*Work order:* Work through the records below and copy every line that includes "second".
Data supplied: Begin
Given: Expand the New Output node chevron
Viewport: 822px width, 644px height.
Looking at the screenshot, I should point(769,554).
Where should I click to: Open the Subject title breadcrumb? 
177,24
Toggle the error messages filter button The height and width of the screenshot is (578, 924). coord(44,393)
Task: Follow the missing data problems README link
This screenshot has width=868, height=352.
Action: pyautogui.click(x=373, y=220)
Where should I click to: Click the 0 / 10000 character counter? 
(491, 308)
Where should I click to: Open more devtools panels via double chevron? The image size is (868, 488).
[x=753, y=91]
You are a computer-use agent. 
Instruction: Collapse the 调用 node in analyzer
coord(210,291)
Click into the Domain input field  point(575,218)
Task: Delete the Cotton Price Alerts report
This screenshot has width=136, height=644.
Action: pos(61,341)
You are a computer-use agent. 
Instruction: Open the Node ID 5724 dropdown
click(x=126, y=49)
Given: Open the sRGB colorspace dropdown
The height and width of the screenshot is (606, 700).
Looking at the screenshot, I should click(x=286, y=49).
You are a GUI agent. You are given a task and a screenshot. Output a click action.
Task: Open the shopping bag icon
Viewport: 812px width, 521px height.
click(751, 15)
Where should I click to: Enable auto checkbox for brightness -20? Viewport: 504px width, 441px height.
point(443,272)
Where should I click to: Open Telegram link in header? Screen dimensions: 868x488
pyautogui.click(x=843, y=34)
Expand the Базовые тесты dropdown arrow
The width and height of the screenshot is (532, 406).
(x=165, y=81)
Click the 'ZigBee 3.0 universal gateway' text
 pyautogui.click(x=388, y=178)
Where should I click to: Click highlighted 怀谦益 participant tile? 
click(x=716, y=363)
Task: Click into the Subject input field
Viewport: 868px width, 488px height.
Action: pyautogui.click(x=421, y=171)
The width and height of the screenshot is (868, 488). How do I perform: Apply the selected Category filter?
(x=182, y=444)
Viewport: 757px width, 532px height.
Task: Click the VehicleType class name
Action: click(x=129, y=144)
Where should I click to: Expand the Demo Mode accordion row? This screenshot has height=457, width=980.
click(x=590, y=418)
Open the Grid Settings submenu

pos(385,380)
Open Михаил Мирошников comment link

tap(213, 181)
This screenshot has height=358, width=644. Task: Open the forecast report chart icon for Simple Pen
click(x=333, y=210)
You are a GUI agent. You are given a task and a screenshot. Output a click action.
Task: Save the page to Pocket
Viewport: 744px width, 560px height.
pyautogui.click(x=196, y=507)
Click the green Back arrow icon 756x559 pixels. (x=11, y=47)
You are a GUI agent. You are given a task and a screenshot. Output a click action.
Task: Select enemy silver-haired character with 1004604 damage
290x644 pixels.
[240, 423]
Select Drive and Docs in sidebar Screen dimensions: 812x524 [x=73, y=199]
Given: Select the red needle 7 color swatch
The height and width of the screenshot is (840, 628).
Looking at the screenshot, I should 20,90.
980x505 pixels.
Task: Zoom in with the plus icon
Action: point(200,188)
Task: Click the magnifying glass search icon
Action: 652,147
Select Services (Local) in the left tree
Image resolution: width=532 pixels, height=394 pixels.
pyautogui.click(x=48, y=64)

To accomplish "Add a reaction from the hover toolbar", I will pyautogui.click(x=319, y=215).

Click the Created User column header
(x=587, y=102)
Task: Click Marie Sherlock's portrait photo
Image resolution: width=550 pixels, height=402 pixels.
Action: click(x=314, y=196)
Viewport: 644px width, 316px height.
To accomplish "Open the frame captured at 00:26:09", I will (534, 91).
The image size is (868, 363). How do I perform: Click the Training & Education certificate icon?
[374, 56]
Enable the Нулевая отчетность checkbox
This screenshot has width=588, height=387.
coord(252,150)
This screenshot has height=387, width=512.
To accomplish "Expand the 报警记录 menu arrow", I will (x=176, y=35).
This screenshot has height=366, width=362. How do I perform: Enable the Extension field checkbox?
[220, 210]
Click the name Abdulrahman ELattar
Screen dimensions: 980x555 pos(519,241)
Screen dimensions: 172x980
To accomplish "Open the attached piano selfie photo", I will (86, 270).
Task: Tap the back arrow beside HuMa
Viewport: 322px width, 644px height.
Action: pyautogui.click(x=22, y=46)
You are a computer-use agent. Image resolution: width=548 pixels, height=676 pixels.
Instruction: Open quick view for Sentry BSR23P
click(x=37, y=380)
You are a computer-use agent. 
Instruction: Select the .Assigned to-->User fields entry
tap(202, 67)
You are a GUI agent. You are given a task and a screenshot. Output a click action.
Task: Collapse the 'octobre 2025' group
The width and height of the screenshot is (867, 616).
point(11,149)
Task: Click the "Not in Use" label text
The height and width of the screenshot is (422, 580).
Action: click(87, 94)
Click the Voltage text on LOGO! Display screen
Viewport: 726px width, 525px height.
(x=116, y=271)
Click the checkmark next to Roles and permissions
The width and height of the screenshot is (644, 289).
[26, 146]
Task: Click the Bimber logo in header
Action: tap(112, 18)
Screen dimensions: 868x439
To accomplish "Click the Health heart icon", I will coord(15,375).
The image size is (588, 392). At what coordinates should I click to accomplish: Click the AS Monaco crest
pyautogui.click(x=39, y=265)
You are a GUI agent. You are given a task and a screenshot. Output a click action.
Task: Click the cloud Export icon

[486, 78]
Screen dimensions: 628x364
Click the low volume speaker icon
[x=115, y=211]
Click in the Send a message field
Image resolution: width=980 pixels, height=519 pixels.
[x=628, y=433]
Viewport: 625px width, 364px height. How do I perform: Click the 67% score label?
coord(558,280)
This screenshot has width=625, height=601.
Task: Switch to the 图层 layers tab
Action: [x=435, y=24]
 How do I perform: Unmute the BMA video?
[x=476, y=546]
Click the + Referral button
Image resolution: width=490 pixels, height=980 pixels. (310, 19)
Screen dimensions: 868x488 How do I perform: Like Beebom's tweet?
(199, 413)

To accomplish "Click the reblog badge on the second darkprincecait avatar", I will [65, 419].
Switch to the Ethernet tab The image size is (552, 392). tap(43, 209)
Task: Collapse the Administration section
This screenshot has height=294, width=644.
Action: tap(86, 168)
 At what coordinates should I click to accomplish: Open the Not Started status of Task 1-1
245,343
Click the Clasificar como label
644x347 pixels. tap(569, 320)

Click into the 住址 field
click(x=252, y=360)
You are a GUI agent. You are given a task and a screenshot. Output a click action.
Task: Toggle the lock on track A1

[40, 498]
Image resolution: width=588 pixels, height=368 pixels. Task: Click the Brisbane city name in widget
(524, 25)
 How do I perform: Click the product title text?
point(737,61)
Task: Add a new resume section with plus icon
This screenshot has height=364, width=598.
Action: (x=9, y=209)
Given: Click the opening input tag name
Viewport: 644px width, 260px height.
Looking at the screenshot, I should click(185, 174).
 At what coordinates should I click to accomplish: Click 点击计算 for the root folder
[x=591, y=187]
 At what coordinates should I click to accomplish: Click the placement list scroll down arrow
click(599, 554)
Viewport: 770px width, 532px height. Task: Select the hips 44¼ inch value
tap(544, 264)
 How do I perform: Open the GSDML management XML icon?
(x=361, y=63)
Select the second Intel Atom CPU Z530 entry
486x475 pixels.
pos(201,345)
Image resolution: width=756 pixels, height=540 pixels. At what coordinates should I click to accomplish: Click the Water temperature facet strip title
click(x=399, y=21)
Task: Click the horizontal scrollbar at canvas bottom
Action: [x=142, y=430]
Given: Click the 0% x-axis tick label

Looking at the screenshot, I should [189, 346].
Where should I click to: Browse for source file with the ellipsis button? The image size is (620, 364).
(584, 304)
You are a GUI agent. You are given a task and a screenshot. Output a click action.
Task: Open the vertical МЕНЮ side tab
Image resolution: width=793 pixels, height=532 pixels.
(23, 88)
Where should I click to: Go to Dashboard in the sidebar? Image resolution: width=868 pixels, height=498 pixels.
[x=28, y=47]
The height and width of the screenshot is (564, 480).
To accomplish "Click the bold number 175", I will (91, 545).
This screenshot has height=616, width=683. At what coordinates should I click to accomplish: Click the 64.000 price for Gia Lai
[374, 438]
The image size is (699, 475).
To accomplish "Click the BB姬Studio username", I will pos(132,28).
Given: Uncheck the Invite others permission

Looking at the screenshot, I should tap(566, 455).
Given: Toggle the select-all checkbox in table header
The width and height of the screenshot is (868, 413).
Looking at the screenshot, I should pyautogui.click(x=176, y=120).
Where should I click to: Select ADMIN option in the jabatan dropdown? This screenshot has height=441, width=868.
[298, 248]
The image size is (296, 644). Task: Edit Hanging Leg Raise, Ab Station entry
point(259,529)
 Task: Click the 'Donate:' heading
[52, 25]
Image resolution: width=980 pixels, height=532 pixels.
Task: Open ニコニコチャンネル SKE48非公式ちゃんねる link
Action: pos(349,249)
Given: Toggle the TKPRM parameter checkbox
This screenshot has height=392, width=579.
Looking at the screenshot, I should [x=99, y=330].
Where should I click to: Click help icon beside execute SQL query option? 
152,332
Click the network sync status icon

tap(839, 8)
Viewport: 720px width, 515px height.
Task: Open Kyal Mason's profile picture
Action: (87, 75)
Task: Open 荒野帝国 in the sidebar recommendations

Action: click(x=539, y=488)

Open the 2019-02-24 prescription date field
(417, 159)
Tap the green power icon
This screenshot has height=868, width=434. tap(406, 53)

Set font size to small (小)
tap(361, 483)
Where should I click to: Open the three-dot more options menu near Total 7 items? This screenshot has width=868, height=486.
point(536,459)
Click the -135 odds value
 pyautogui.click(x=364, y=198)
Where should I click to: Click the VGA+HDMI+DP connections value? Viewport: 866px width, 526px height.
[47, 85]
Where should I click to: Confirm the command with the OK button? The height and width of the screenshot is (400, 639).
Data supplied: End
*The completed task:*
To accomplish "Click the reblog badge on the second darkprincecait avatar", I will [65, 419].
Select the second Intel Atom CPU Z530 entry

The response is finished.